_Cel zadania A_: Przytocz fragment tekstu o dożynkach w Marklowicach, zaczynając od słów "MARKLOWICE Marklowickie święto", a kończąc na słowach "motocykliści oraz strażacy.".
_Cel zadania B_: Kontynuuj tekst o marklowickich dożynkach od miejsca, w którym się kończy.

_Tekst_:
W Marklowicach podziękowali za rolniczy trud
Po ciężkiej pracy przyszedł czas na odpoczynek i zabawę. Rolnicy z Marklowic w niedzielę 2 września dziękowali za tegoroczne plony.
MARKLOWICE Marklowickie święto plonów rozpoczęły dwie msze dziękczynne odprawione w kościele św. Stanisława oraz w kościele Narodzenia NMP. Po nabożeństwach niezwykle kolorowy, wesoły i długi korowód przejechał przez gminne ulice. Nie zabrakło konnych powozów oraz udekorowanych pojazdów wykorzystywanych do różnych prac przez rolników. Uczestnicy pochodu jak co roku popisali się pomysłowością. Jedna z przyczep wypełniona po brzegi wodą i brodzące w niej dzieci prezentowały marklowicki przypływ 500+. Obwoźna izba przyjęć była niczym innym jak szpitalem w Sosnowcu. Na dożynkach pojawił się też Janusz, który zapraszał na rodzinną imprezę. Z kolei jeden z lokalnych rolników szukał żony. W korowodzie zaprezentowały się także grupy działające na terenie gminy, m.in. Stowarzyszenie UKS „Won-HUO”, Stowarzyszenie Wędkarskie Orka, motocykliści oraz strażacy.

_Fragmenty danych_:
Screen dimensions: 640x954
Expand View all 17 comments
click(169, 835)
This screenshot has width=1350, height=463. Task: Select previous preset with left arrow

...

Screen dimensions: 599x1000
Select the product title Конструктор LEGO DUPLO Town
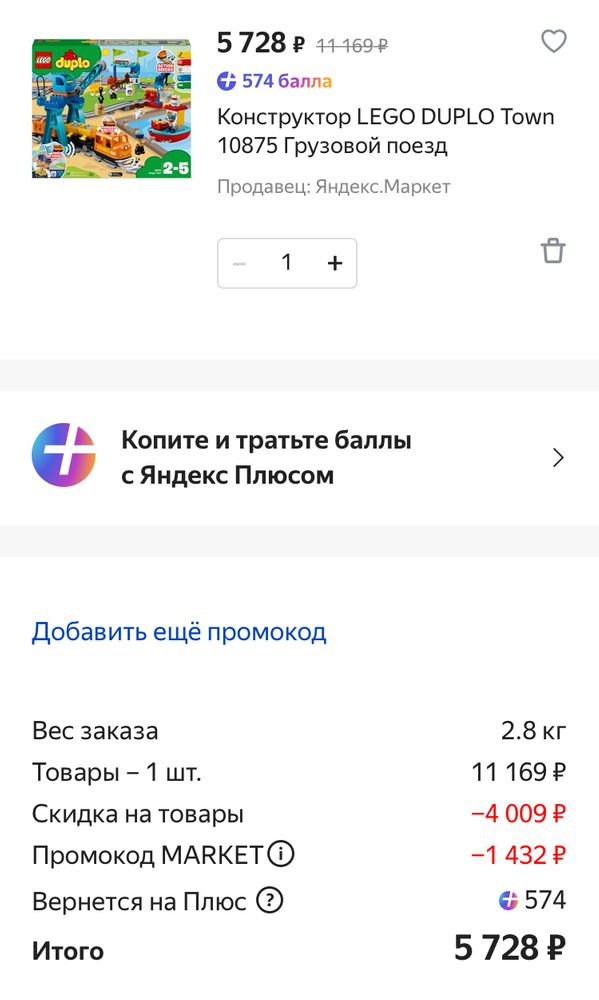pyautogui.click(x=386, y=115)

...

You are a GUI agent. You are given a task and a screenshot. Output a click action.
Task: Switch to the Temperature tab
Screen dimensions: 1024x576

_Odpowiedź pisemna A_:
MARKLOWICE Marklowickie święto plonów rozpoczęły dwie msze dziękczynne odprawione w kościele św. Stanisława oraz w kościele Narodzenia NMP. Po nabożeństwach niezwykle kolorowy, wesoły i długi korowód przejechał przez gminne ulice. Nie zabrakło konnych powozów oraz udekorowanych pojazdów wykorzystywanych do różnych prac przez rolników. Uczestnicy pochodu jak co roku popisali się pomysłowością. Jedna z przyczep wypełniona po brzegi wodą i brodzące w niej dzieci prezentowały marklowicki przypływ 500+. Obwoźna izba przyjęć była niczym innym jak szpitalem w Sosnowcu. Na dożynkach pojawił się też Janusz, który zapraszał na rodzinną imprezę. Z kolei jeden z lokalnych rolników szukał żony. W korowodzie zaprezentowały się także grupy działające na terenie gminy, m.in. Stowarzyszenie UKS „Won-HUO”, Stowarzyszenie Wędkarskie Orka, motocykliści oraz strażacy.

_Odpowiedź pisemna B_:
Główne uroczystości dożynkowe miały miejsce na placu za urzędem gminy. Tam odbyło się tradycyjne przekazanie chleba wypieczonego z tegorocznego ziarna przez starostów wydarzenia, czyli Jadwigę i Krystian Kotulów, na ręce przewodniczącej marklowckiej rady Krystyny Klocek oraz wójta Tadeusza Chrószcza. - Obiecuje, że ten chleb będzie dzielony w taki sposób, by nie zabrakło go żadnej marklowickiej rodzinie. Chciałbym oddać szacunek i hołdy wszystkim tym, którzy pracują na roli. Drodzy rolnicy, miejcie świadomość, że cenimy waszą pracę, trud i poświęcenie - mówił Tadeusz Chrószcz.
Po części oficjalnej ruszyła zabawa dożynkowa. Nie obyło się również bez zlotu ciągników z przednim napędem oraz emocjonujących zawodów koni mechanicznych.(juk)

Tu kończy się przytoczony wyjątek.